Finance Minister Nirmala Sitharaman presents the Union Budget on February 1.
In seven days from now India’s first woman finance minister will present her second budget. She does so from a position of extraordinary fiscal weakness. There have been two previous years when the government found itself in such dire straits.
The first was in 1966 when three wars in the three previous years, and a massive drought in 1965, had laid India as fiscally low as it is now.
The second was in 1991 when a major balance of payments caused by a massive fiscal deficit had knocked the bottom out of the budget.
So in 1966, when she became prime minister, Indira Gandhi
was faced with an economic crisis of unprecedented dimensions. Two-thirds of India was hit by drought. Relief works were costing the exchequer dear. The economy had stopped growing for the first time in two decades. Tax receipts were down about 30 per cent of estimates, industrial production was expected to grow by only 6 per cent. Exports were not growing. Prices were rising and the states were being starved of development funds. The fiscal deficit stood at over 7 per cent of GDP.
The government had refused to acknowledge the crisis all through 1965. So when the crisis came it took everyone by complete surprise. No one knew quite what to do. Since Keynesian pump priming orthodoxy hadn’t taken hold yet a severe fiscal contraction was the only way out.
wasn’t much interested in the economy because she didn’t understand economics. So she was content to leave the running of the economy to civil servants while she busied herself with the party, the forthcoming general election and foreign policy.

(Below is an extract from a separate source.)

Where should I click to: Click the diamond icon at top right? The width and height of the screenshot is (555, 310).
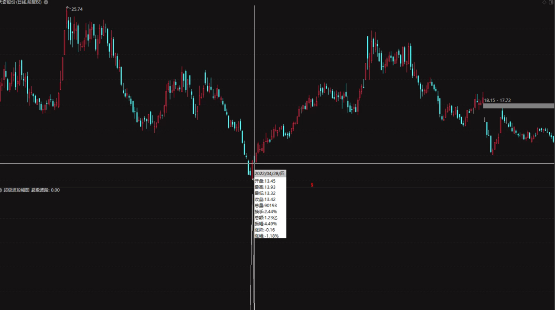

In the absence of a clear political direction the civil servants made the best of a terrible situation. Their response was typically bureaucratic: batten down hatches and foster a siege mentality.

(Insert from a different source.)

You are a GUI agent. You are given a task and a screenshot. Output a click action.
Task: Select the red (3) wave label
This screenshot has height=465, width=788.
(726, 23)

This led to further controls and limitations on freedoms of economic action which, when new external shocks came, made it harder for the economy to adjust quickly on its own without further interventions by the government.
India turned into a virtual autarky and out of sheer fear the government tightened its hold on the economy to an absurd extent. This approach continued till 1991 when a second massive crisis struck.
The response to the 1991 crisis was the exact opposite to the crisis of 1966. Controls were relaxed. The government accepted that it has to allow economic agents far greater freedom of action. After 1991 India slowly rejoined the world. Policy became more business friendly than it had been since 1967.
In purely economic terms, if the response to the 1966 crisis had been to control aggregate demand, the response to the 1991 crisis was to enhance aggregate supply.
Now that India is once again in severe fiscal crisis, we have to see which is these two approaches the finance minister will adopt in the forthcoming budget. Contrary to the received wisdom that she should take steps to increase demand, I think she should do what was done in 1966 for exactly the same reasons: being broke. No fiscal boosters to artificially increase demand.
That said she should also do what the 1991 budget did: free businesses from random, illogical and counter-productive controls.
In short, we need a sensible combination of the1966 and 1991 approaches, namely, deep fiscal prudence (1966) and a withdrawal from the economic stage (1991).